» Extract

────────────────────

By the early 1800s, many Americans had their eyes firmly fixed on the region around the Upper Mississippi and St. Croix River Valleys that later became part of Minnesota. Everyone who had traveled this wilderness area could see that it was a loggers’ bonanza just waiting to happen.
Two of the opportunistic lumbermen who took note of the region were the brothers John and Martin Mower. They moved from Maine in the early 1840s and, on the banks of the St. Croix, established Arcola Mills—a sawmill with aspirations of townhood. At its height in the 1850s, a few dozen people lived at Arcola Mills.
Though most of the original buildings are gone, the centerpiece of the Mower fiefdom has survived: a straight-laced, two-and-a-half-story Greek Revival house, built in 1847 and expanded in the 1870s. Placed on the National Register in 1977, the house is one of the oldest in Minnesota still on its original site—though a far from ideal one. By the 1990s, a century-and-a-half of groundwater intrusion had eroded the foundation and critically undermined the building to the point that the only way to save it was to construct a new foundation, basement, and water control system under the existing structure. Looking at the methods and materials used to build these systems can offer ideas for other old houses with chronic groundwater problems.
Designing the Dream
When Katherine Van Meier, the last private owner of Arcola Mills, died in 1991, she decreed in her will that a nonprofit organization should be created as the new owner of the house and its 53-acre site. She further stated that this organization should convert Arcola Mills into a retreat center and a museum honoring Minnesota’s lumber industry. While Van Meier left no money for these purposes, history-minded St. Croix Valley residents have formed the Arcola Mills Historic Foundation to carry out her grand vision.
In 1999 the foundation published its Historic Structures Report, laying out a comprehensive renovation plan. The exterior and first-floor public rooms will look as they did in the 1870s, but in most other ways the house is being fundamentally changed to realize Katherine Van Meier’s dream of a retreat center and museum. There’s a big new institutional kitchen, and the upstairs has been reconfigured as eight bedrooms with private baths to accommodate overnight retreats.

────────────────────

Entries taken from a collection
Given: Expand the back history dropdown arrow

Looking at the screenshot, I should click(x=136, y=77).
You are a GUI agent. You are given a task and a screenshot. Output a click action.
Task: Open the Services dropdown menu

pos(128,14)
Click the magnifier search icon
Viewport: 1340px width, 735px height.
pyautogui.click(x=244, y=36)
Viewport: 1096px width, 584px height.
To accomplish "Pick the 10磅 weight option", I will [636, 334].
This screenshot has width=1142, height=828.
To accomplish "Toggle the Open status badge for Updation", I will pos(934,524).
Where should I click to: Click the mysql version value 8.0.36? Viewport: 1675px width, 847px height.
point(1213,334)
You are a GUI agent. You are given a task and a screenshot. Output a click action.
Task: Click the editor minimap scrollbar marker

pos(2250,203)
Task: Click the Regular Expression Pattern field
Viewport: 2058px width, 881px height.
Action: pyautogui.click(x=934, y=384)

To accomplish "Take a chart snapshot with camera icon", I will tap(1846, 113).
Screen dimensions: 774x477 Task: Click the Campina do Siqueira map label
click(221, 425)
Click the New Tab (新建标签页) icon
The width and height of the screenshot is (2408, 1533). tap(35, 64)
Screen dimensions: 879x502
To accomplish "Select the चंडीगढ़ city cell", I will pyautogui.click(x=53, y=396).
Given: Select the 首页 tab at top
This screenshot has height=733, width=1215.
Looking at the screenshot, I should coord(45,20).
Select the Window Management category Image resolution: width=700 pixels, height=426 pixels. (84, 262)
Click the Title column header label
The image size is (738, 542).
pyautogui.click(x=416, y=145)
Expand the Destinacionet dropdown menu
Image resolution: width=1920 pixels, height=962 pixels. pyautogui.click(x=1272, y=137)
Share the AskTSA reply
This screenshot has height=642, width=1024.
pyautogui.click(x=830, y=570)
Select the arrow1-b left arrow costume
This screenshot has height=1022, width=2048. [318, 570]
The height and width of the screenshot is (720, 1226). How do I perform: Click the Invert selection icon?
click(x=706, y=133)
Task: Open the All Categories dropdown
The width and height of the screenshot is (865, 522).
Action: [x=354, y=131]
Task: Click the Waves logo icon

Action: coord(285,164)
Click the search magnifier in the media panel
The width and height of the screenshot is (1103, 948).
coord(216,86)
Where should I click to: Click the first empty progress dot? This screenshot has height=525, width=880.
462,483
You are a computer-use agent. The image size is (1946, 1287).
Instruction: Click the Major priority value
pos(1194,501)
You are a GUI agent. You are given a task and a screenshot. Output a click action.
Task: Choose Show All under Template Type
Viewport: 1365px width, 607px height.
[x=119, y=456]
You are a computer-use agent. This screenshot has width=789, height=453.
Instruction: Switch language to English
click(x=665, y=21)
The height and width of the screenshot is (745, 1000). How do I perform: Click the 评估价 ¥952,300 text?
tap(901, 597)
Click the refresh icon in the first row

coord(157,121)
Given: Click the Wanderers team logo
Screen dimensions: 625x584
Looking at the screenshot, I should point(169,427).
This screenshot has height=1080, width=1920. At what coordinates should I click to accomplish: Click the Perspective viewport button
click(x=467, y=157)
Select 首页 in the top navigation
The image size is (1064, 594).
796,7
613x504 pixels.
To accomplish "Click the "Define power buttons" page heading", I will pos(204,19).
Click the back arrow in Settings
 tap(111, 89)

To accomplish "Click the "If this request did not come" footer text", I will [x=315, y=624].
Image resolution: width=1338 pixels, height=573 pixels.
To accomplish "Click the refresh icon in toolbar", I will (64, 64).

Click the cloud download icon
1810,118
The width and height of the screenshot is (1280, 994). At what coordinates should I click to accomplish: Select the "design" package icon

────────────────────

» Directives
- 1) According to the article about Arcola Mills, what had to be built under the existing house to save it? List each item.
- 2) Write out the entries word for word, everything from the line containing "613x504 pixels." down to the last entry.
The entries have no connection to the article.

» Results for each task
- 1) A new foundation, a basement, and a water control system.

- 2)
613x504 pixels.
To accomplish "Click the "Define power buttons" page heading", I will pos(204,19).
Click the back arrow in Settings
 tap(111, 89)

To accomplish "Click the "If this request did not come" footer text", I will [x=315, y=624].
Image resolution: width=1338 pixels, height=573 pixels.
To accomplish "Click the refresh icon in toolbar", I will (64, 64).

Click the cloud download icon
1810,118
The width and height of the screenshot is (1280, 994). At what coordinates should I click to accomplish: Select the "design" package icon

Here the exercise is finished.